--- SELECTION ---
▼

That tends to support the idea that the standard considers delete this; to be valid -- if it was invalid, its type wouldn't be meaningful. That's the only place the standard mentions delete this; at all, as far as I know.
Anyway, some consider delete this a nasty hack, and tell anybody who will listen that it should be avoided. One commonly cited problem is the difficulty of ensuring that objects of the class are only ever allocated dynamically. Others consider it a perfectly reasonable idiom, and use it all the time. Personally, I'm somewhere in the middle: I rarely use it, but don't hesitate to do so when it seems to be the right tool for the job.
The primary time you use this technique is with an object that has a life that's almost entirely its own. One example James Kanze has cited was a billing/tracking system he worked on for a phone company. When you start to make a phone call, something takes note of that and creates a phone_call object. From that point onward, the phone_call object handles the details of the phone call (making a connection when you dial, adding an entry to the database to say when the call started, possibly connect more people if you do a conference call, etc.) When the last people on the call hang up, the phone_call object does its final book-keeping (e.g., adds an entry to the database to say when you hung up, so they can compute how long your call was) and then destroys itself. The lifetime of the phone_call object is based on when the first person starts the call and when the last people leave the call -- from the viewpoint of the rest of the system, it's basically entirely arbitrary, so you can't tie it to any lexical scope in the code, or anything on that order.
For anybody who might care about how dependable this kind of coding can be: if you make a phone call to, from, or through almost any part of Europe, there's a pretty good chance that it's being handled (at least in part) by code that does exactly this.

If it scares you, there's a perfectly legal hack:
void myclass::delete_me()
{
std::unique_ptr<myclass> bye_bye(this);
}
I think delete this is idiomatic C++ though, and I only present this as a curiosity.
There is a case where this construct is actually useful - you can delete the object after throwing an exception that needs member data from the object. The object remains valid until after the throw takes place.
void myclass::throw_error()
{
std::unique_ptr<myclass> bye_bye(this);
throw std::runtime_exception(this->error_msg);
}
Note: if you're using a compiler older than C++11 you can use std::auto_ptr instead of std::unique_ptr, it will do the same thing.

▲

--- TASK REQUIREMENTS ---
Say whether each statement agrees with the thread about delete this, answering yes or no and quoting the exact words of the thread that decide it. (a) The writer who is "somewhere in the middle" uses delete this often. (b) With a compiler older than C++11, std::auto_ptr can stand in for std::unique_ptr. (c) The lifetime of the phone_call object can be tied to a lexical scope in the code.

--- DATA EXCERPTS ---
▼

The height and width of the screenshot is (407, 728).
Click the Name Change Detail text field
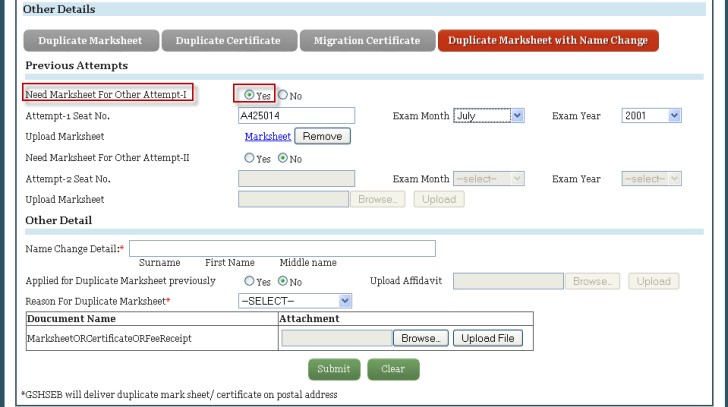pyautogui.click(x=282, y=248)
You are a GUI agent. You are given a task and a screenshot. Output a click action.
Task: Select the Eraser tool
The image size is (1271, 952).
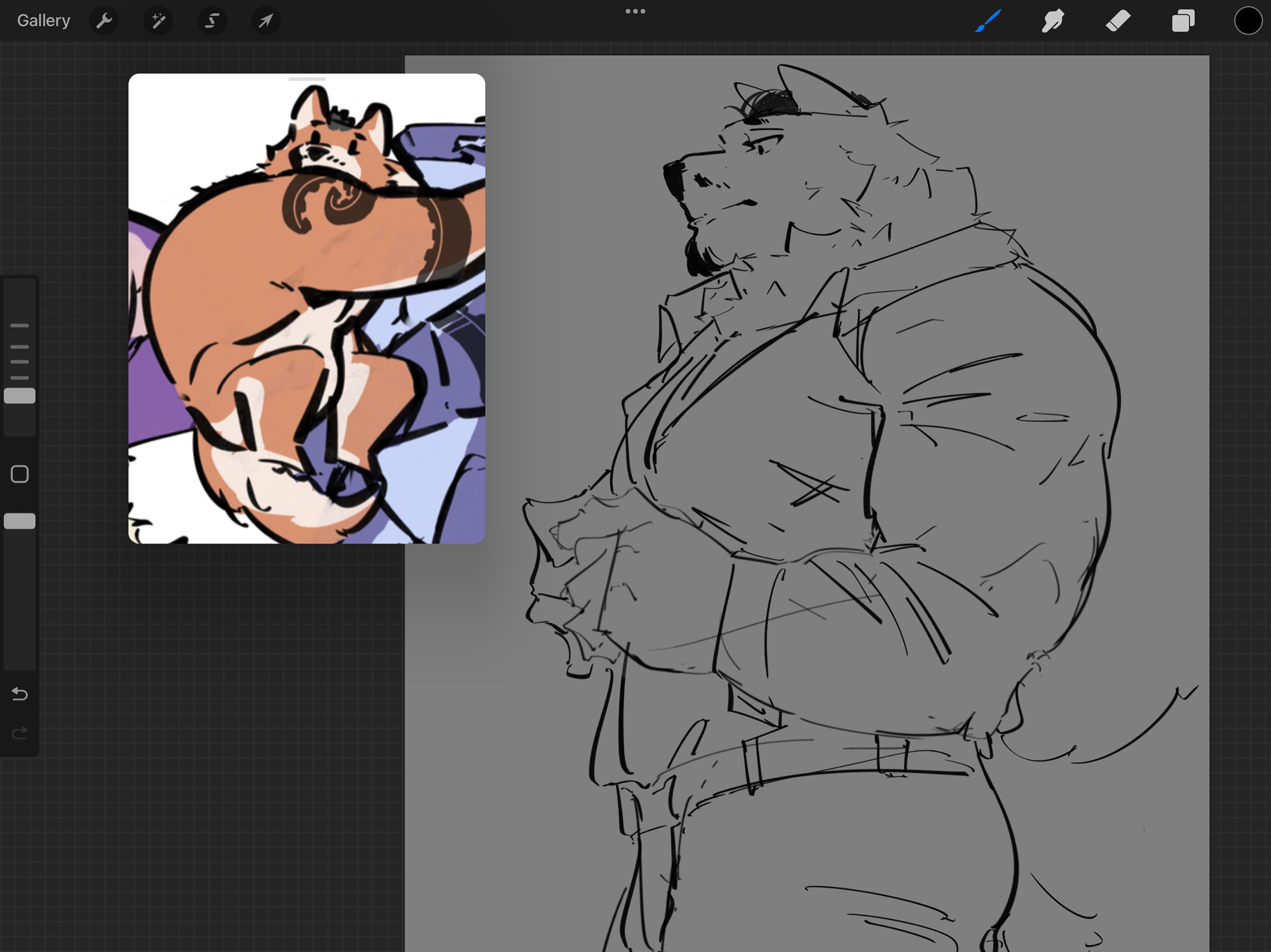1118,21
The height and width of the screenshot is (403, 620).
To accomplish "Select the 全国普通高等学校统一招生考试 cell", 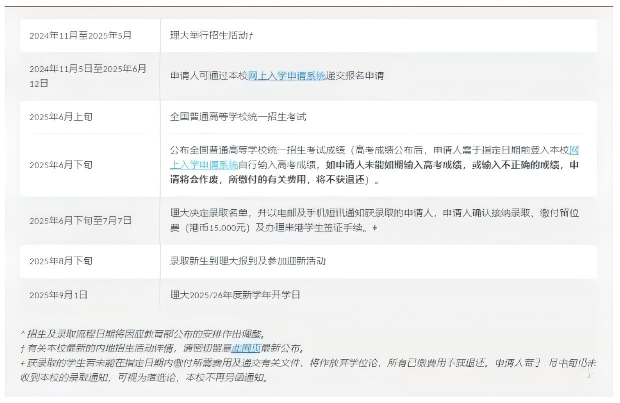I will pyautogui.click(x=236, y=117).
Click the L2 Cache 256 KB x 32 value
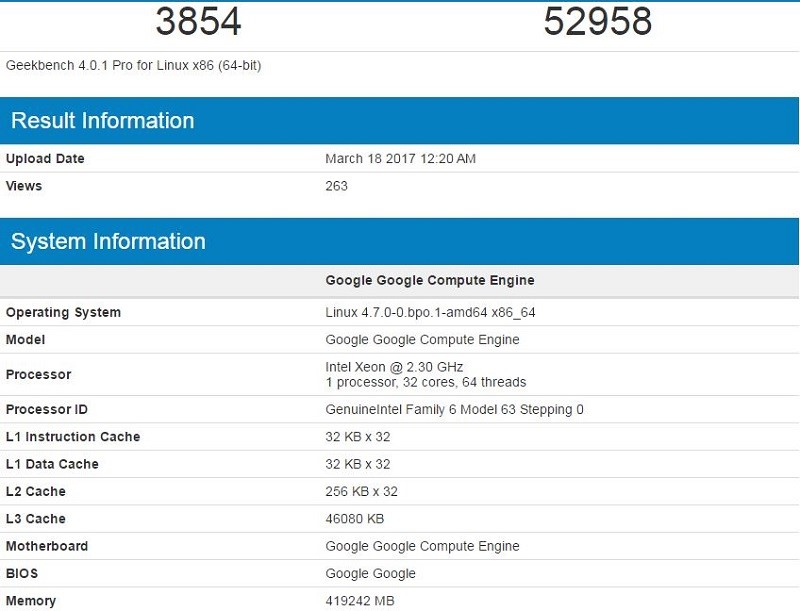 coord(361,491)
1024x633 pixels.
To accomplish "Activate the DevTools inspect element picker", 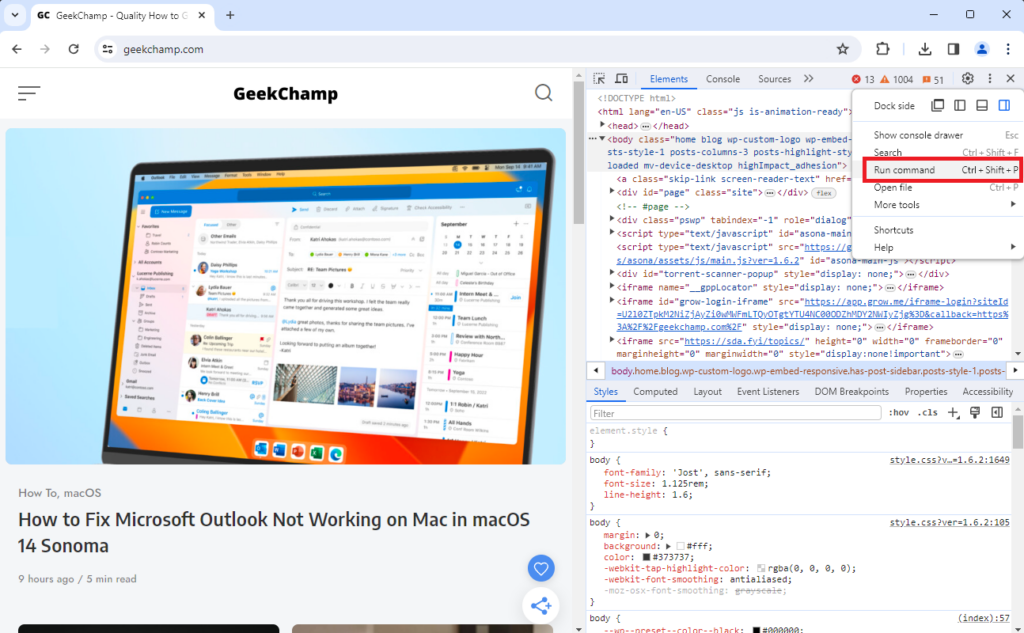I will point(598,79).

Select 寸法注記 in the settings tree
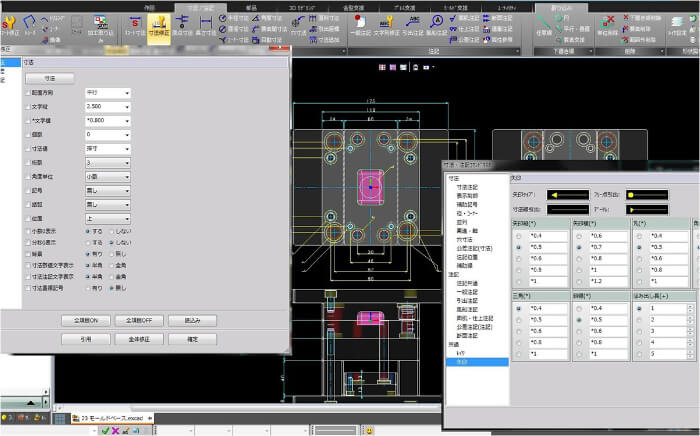click(467, 187)
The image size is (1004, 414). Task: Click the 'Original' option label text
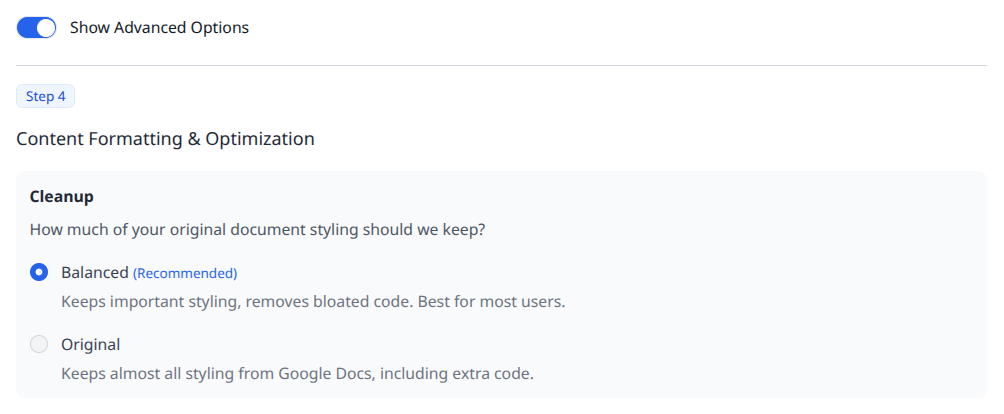[x=90, y=345]
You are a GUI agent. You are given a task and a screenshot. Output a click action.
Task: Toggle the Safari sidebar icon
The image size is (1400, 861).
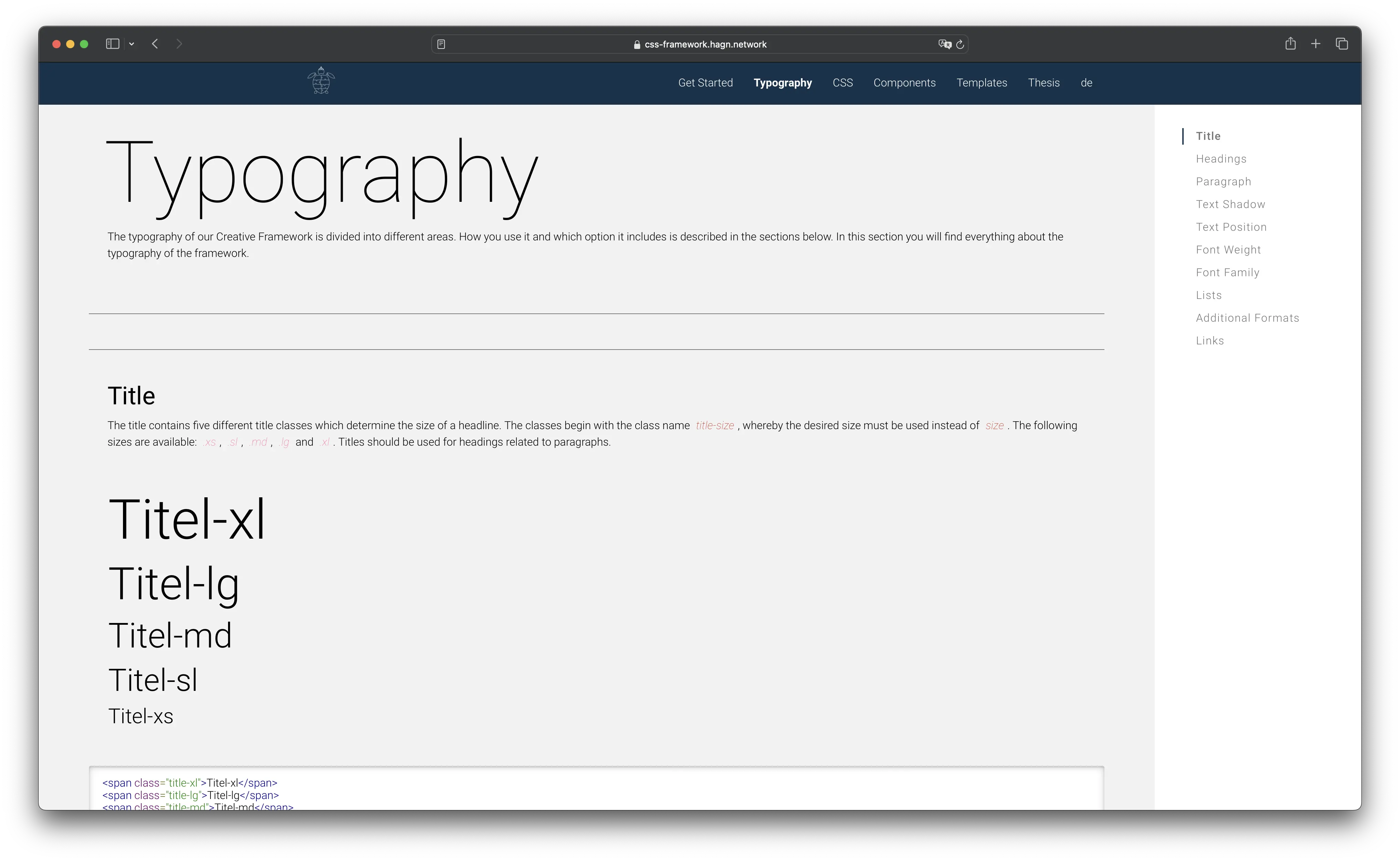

▲

--- TASK OUTPUT ---
(a) No: "I rarely use it, but don't hesitate to do so when it seems to be the right tool for the job."
(b) Yes: "if you're using a compiler older than C++11 you can use std::auto_ptr instead of std::unique_ptr, it will do the same thing."
(c) No: "you can't tie it to any lexical scope in the code"